8.4 KiB
HTML
HTML, short for Hypertext Markup Language, is a relatively simple computer language for describing documents with hyperlinks ("clickable pointers to other such documents"), serving to create websites on the World Wide Web. This makes it the most basic language of the web, it's a text format in which websites are transferred over the Internet. HTML is NOT a programming language, just one for describing documents -- it contains the text of the website along with special tags marking parts of it as paragraphs, heading etc. HTML is easy! Even women can learn it.
Going by traditional definitions, HTML is NOT a programming language because it doesn't express algorithms, just a structure and content of a document (webpage), so boasting about being an "HTML programmer" only results in cringe and embarrassment. Still under a more liberal definition of a "programming language" (such as the one used in the esolang circles) it IS possible to claim HTML is a sort of programming language, specifically a declarative one that's not Turing complete. But this is like stretching the definition of "music" so that it includes any kind of audible noise, like farting for example, so that anyone who farts can be called a musician.
History and context: HTML came to be as a part of the world wide web framework created around 1990 by Tim Berners-Lee. Later on it got standardized every once in a few years or so; the latest standard is HTML5 from 2014. In syntax HTML is similar to another widely popular language called XML. This is due to both languages descending from SGML, a standard for markup languages. HTML and XML different, however, in both syntax and semantics (unlike with XML, HTML tags are case insensitive, closing tags aren't required, semantics of tags is predefined etc.), and so in general HTML and XML require different parsers and libraries. There was once an effort to make a version of HTML conforming to XML rules, so called XHTML, but it was kind of fruitless as hardly anyone adopted it.

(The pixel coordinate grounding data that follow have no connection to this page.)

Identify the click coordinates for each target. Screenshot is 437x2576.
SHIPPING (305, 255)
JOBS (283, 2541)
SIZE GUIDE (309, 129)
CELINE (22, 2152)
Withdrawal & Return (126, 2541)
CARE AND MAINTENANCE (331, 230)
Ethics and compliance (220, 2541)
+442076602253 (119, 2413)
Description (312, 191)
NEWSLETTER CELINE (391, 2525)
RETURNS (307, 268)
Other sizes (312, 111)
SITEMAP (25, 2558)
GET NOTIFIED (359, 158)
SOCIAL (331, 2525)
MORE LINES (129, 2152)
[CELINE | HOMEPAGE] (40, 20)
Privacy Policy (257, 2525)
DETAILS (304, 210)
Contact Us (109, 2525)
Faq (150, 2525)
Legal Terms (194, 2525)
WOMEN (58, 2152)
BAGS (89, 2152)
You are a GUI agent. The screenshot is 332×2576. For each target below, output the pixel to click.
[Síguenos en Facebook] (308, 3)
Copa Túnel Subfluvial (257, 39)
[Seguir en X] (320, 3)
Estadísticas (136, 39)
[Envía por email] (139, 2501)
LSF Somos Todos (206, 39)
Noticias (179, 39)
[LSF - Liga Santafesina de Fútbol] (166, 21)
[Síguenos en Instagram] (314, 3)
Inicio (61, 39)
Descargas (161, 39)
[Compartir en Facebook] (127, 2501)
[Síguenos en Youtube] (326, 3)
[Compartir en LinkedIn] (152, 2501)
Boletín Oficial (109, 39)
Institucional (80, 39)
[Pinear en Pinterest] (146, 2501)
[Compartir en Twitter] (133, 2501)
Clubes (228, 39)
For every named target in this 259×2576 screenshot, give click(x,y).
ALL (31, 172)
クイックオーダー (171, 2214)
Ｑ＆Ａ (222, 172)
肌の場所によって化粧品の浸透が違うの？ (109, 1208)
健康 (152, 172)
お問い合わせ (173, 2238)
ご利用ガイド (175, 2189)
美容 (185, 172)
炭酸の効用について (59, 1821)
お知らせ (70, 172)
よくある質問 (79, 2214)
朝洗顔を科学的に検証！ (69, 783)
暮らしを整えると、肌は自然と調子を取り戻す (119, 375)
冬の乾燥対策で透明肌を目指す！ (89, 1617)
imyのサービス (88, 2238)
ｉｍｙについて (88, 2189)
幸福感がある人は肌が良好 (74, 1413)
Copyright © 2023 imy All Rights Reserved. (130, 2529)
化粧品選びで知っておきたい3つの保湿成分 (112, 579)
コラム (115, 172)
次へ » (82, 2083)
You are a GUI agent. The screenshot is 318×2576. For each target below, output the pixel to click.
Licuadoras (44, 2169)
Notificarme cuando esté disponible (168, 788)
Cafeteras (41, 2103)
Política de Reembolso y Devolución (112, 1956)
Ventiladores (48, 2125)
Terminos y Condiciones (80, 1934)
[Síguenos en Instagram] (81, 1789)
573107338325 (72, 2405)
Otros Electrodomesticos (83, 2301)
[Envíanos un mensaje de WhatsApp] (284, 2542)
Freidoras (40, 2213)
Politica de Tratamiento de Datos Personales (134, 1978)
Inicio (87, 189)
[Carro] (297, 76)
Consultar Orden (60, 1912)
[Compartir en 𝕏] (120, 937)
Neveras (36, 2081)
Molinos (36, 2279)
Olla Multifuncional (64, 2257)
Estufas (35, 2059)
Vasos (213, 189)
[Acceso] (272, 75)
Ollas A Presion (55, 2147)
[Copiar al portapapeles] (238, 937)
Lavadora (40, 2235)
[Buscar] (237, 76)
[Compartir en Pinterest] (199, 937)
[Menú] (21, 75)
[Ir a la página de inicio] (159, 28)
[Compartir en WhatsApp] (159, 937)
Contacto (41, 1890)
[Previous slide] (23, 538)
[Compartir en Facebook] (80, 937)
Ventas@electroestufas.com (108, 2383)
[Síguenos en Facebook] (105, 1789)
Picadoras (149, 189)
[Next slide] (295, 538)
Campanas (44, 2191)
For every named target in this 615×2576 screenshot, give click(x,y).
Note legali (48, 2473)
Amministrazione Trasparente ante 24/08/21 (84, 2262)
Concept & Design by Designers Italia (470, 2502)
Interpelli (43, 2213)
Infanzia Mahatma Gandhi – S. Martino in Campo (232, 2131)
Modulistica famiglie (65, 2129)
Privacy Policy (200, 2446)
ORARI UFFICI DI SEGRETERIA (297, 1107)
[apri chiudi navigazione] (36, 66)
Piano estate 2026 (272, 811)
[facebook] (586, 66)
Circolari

HTML can be mixed with other web languages, namely CSS and JavaScript. JavaScript is a shitty retarded scripting language for embedding sneaky, automatically executed programs to the HTML document, such as crypto miners, keyloggers, bloat and other malware, so good programmers consider use of JavaScript a very bad practice, so henceforth we'll just ignore it. CSS serves to give the HTML document a specific visual style, for instance specify concrete fonts, background color, paragraph spacing etc. In its beginning HTML actually contained its own ways for manipulating the visual appearance of the document (and for backwards compatibility still does), but later on a new paradigm was adopted, stating that HTML should only define the "structure and content" of the document, while its appearance would be dictated separately by another language. CSS is crap too, but using it correctly and moderately is justifiable, i.e. as long as the CSS is light and the document stays fine when the style is removed, everything's cool.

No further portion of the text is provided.